-------- Material for this exercise
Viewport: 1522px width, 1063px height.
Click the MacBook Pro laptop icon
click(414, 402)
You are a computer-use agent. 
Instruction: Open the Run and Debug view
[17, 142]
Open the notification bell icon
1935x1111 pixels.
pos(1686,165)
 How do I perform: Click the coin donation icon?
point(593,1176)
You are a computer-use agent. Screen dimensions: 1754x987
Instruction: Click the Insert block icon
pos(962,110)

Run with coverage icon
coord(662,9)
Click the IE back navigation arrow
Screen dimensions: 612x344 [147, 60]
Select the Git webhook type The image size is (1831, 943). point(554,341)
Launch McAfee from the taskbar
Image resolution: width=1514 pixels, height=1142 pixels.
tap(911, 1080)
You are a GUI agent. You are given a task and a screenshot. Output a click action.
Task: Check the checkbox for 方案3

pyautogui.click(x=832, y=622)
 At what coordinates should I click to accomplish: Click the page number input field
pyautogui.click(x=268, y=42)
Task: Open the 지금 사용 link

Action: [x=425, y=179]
----------------
> [Activity]:
Give the number of lines in the entries that include the string "computer", and nothing else.

> [Written answer]:
2